Screen grounding data:
-- begin --

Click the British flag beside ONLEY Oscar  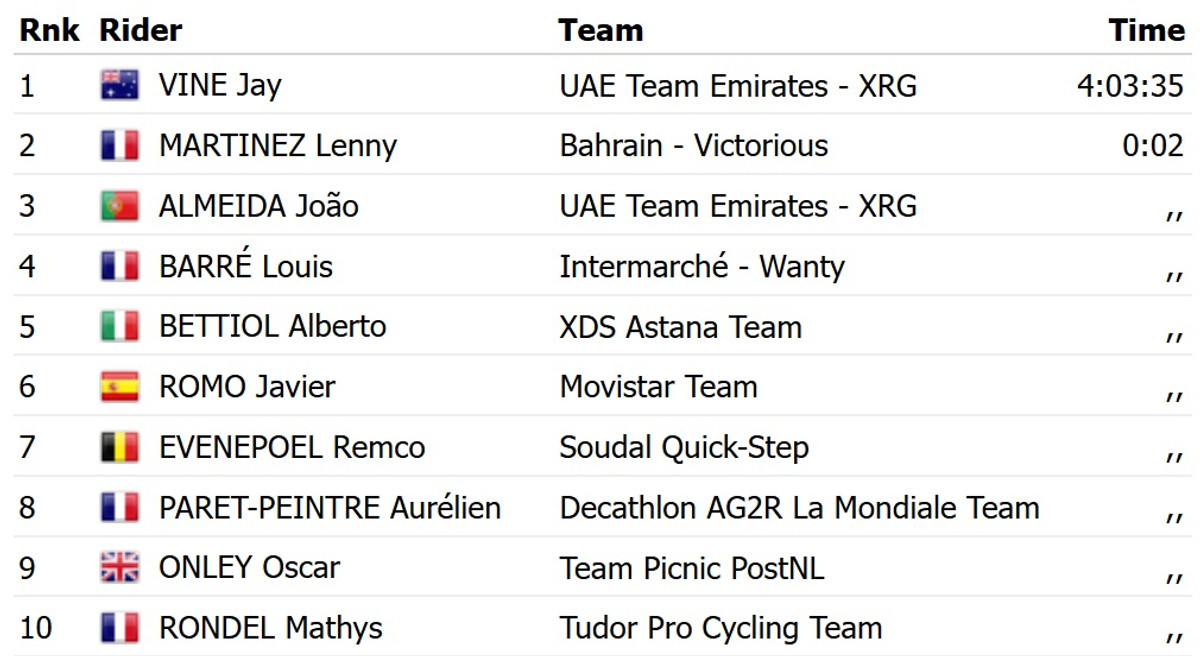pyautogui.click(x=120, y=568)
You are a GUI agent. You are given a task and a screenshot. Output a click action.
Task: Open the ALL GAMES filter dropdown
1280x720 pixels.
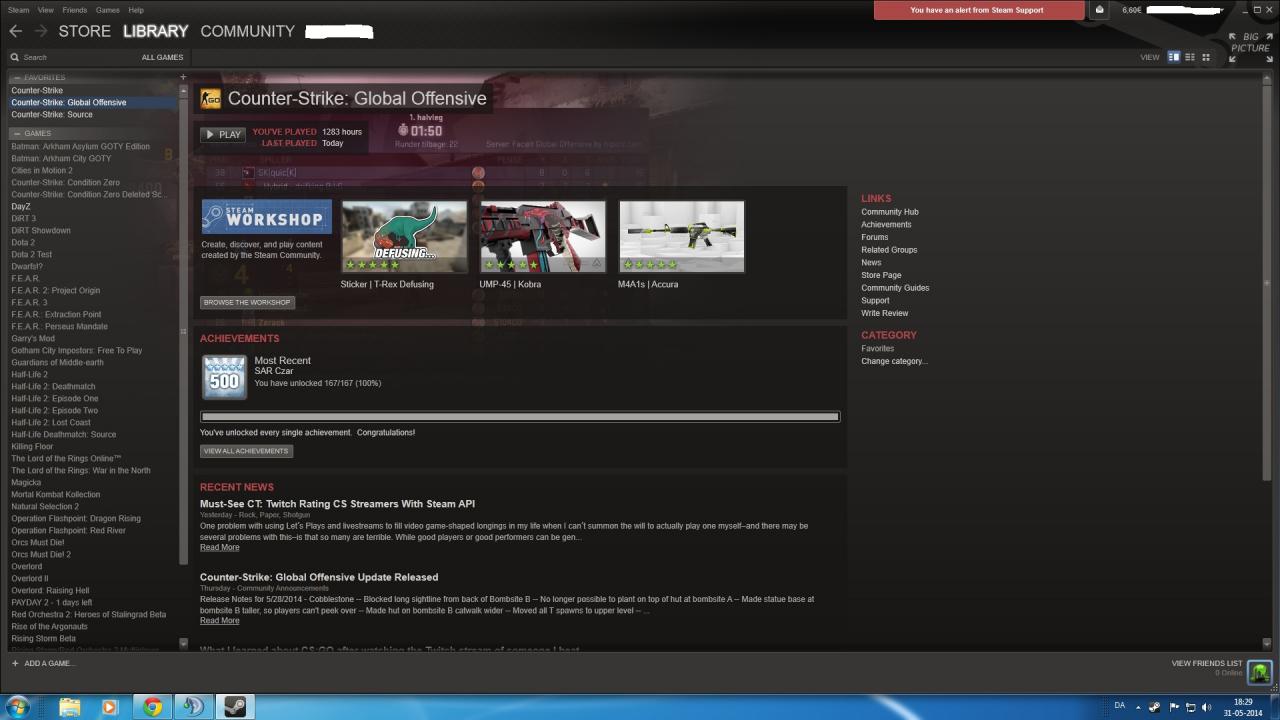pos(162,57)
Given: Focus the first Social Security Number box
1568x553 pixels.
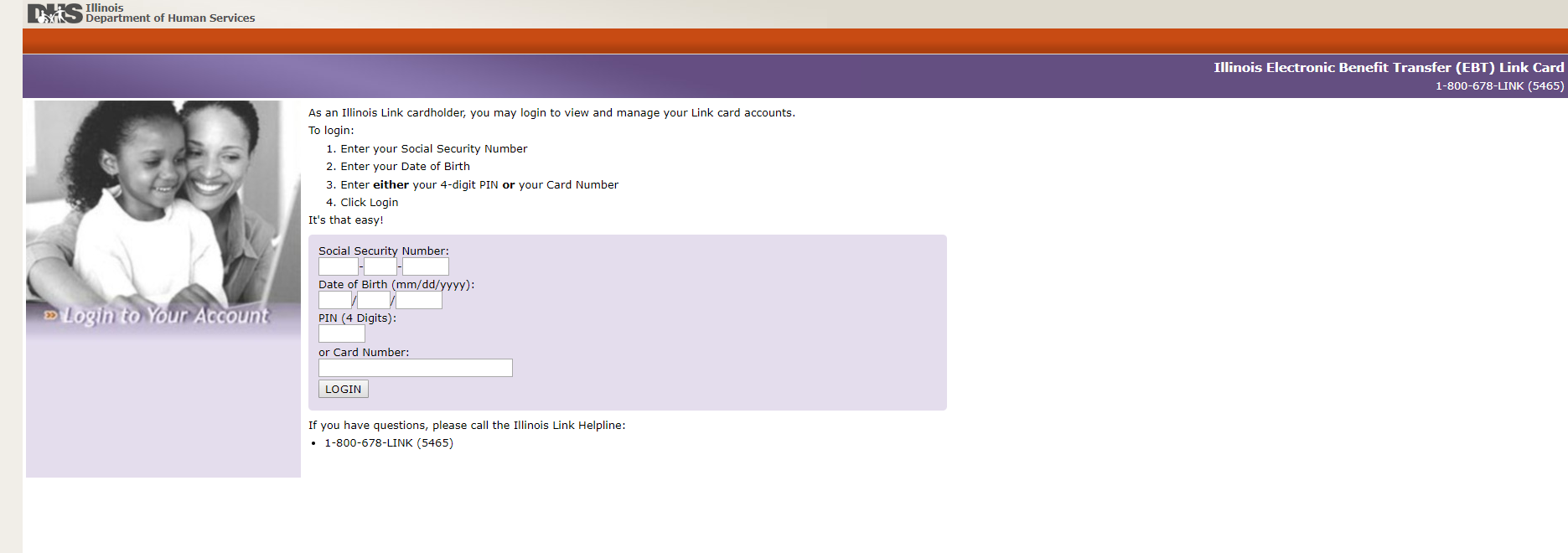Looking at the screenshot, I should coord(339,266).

-- end --

(The task):
Can you set down, word for word, everything from the line containing "You are a GUI" down to the end of the data, leaving the pictures out?

(Task result):
You are a GUI agent. You are given a task and a screenshot. Output a click action.
Task: Open the ALL GAMES filter dropdown
1280x720 pixels.
pos(162,57)
Given: Focus the first Social Security Number box
1568x553 pixels.
Looking at the screenshot, I should coord(339,266).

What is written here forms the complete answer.